_Task details_. Starting at the line that contains "Task: Click the Apple M1 chip value" and stopping after the line that contains "Switch to the Preferiti tab label", transcribe the listing below exactly; do not include any pictures.

_Input material_.
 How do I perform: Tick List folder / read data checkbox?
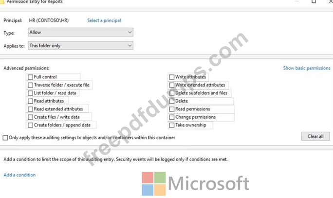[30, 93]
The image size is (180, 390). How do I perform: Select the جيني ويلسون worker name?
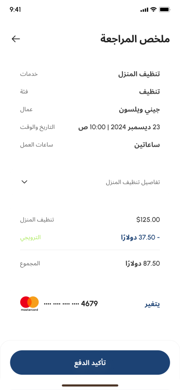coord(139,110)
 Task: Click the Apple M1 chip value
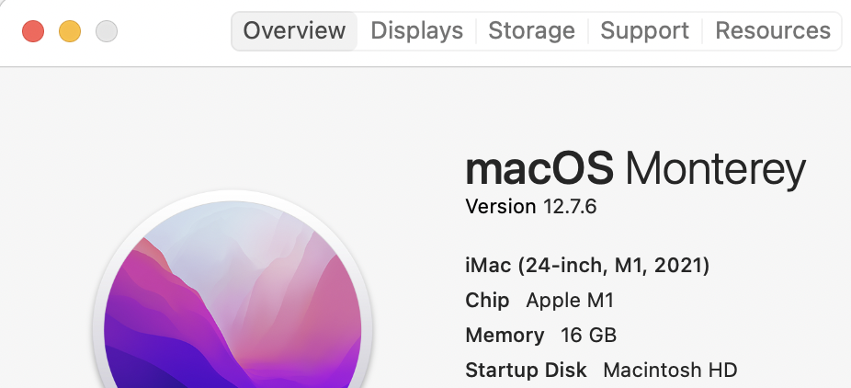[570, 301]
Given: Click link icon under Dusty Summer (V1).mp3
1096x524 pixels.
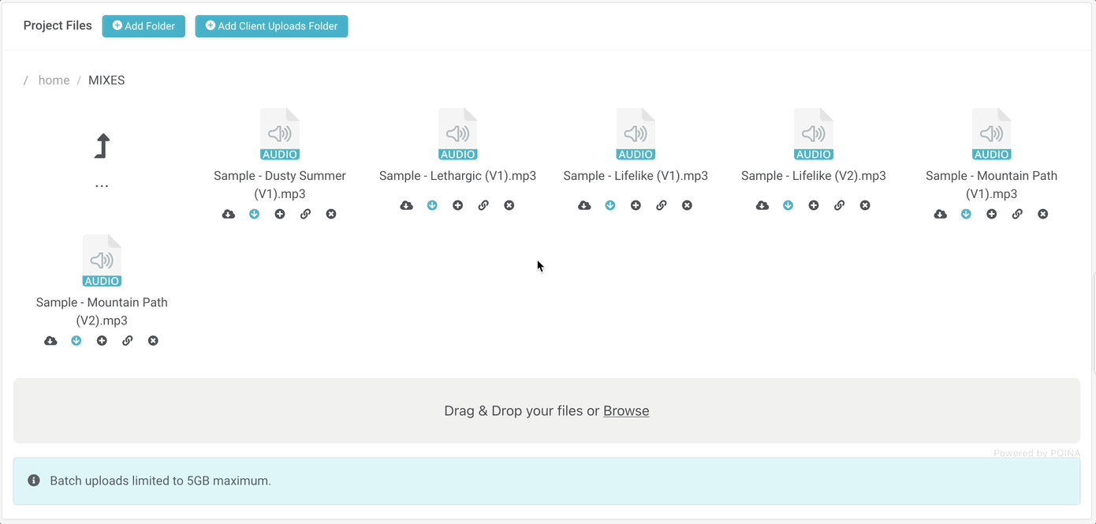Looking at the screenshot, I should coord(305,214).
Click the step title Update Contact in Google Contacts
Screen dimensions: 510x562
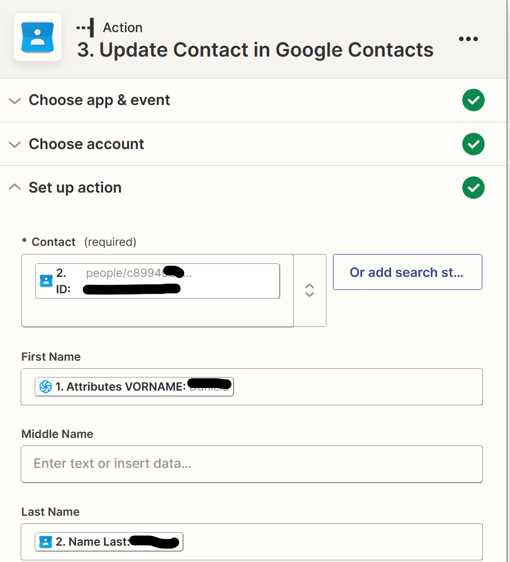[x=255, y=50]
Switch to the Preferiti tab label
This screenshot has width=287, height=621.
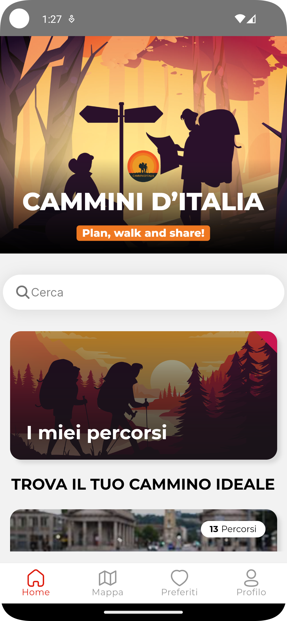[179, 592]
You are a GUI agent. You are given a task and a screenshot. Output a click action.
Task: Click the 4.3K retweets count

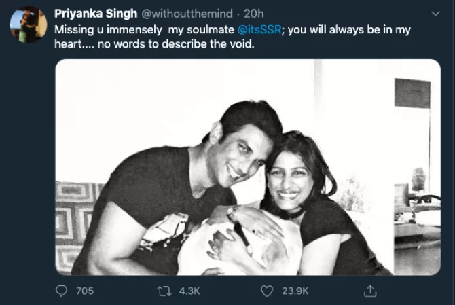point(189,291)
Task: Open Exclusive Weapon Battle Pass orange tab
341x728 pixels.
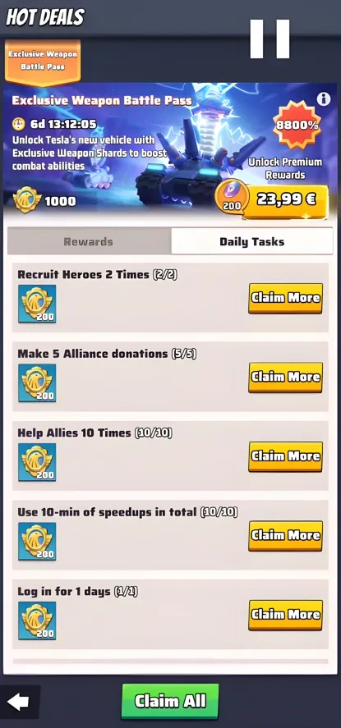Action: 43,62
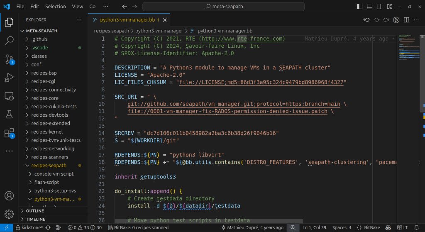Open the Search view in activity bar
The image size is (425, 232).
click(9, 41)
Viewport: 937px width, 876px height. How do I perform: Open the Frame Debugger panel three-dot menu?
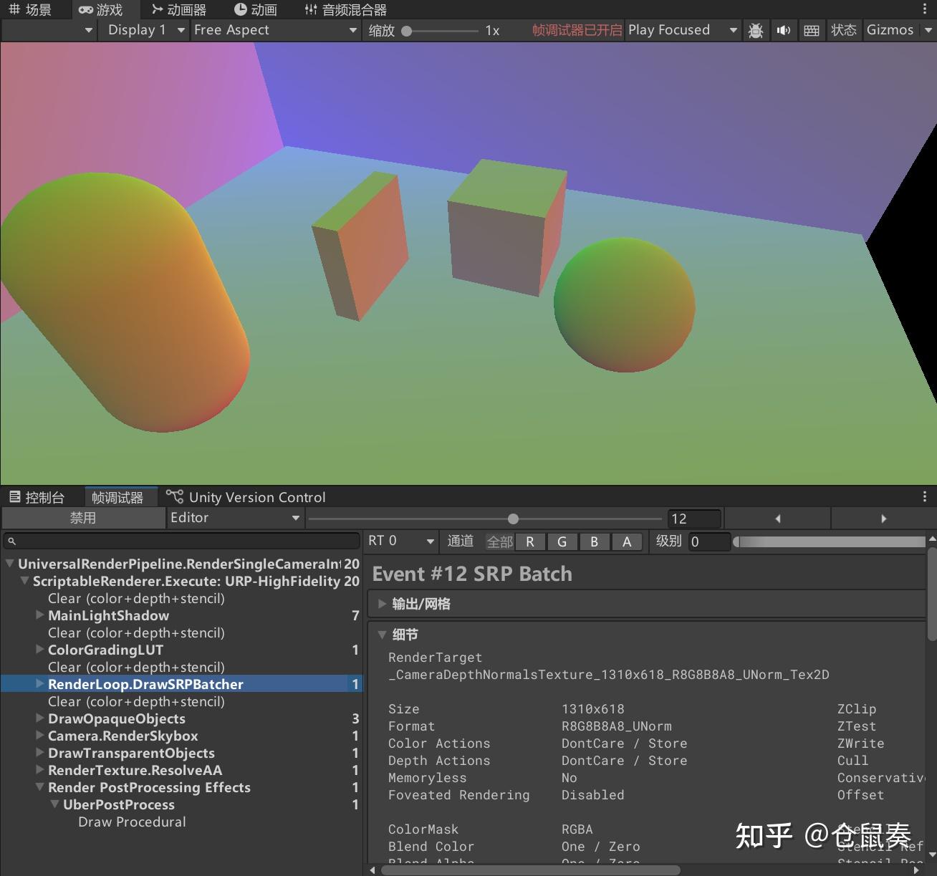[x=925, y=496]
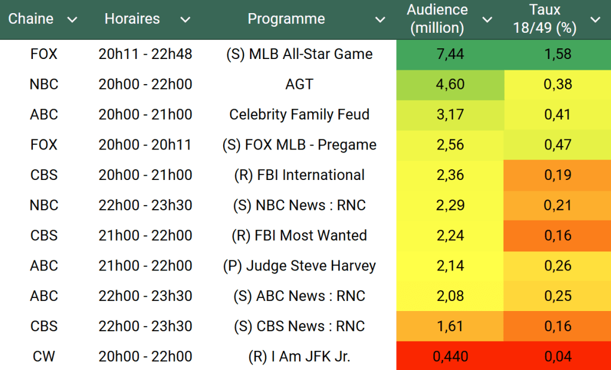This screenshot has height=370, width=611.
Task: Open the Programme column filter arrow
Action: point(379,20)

_Output of the exercise_.
 Task: Click the Apple M1 chip value
[570, 301]
Given: Click link icon under Dusty Summer (V1).mp3
1096x524 pixels.
Looking at the screenshot, I should coord(305,214).
Click the step title Update Contact in Google Contacts
Screen dimensions: 510x562
[x=255, y=50]
Switch to the Preferiti tab label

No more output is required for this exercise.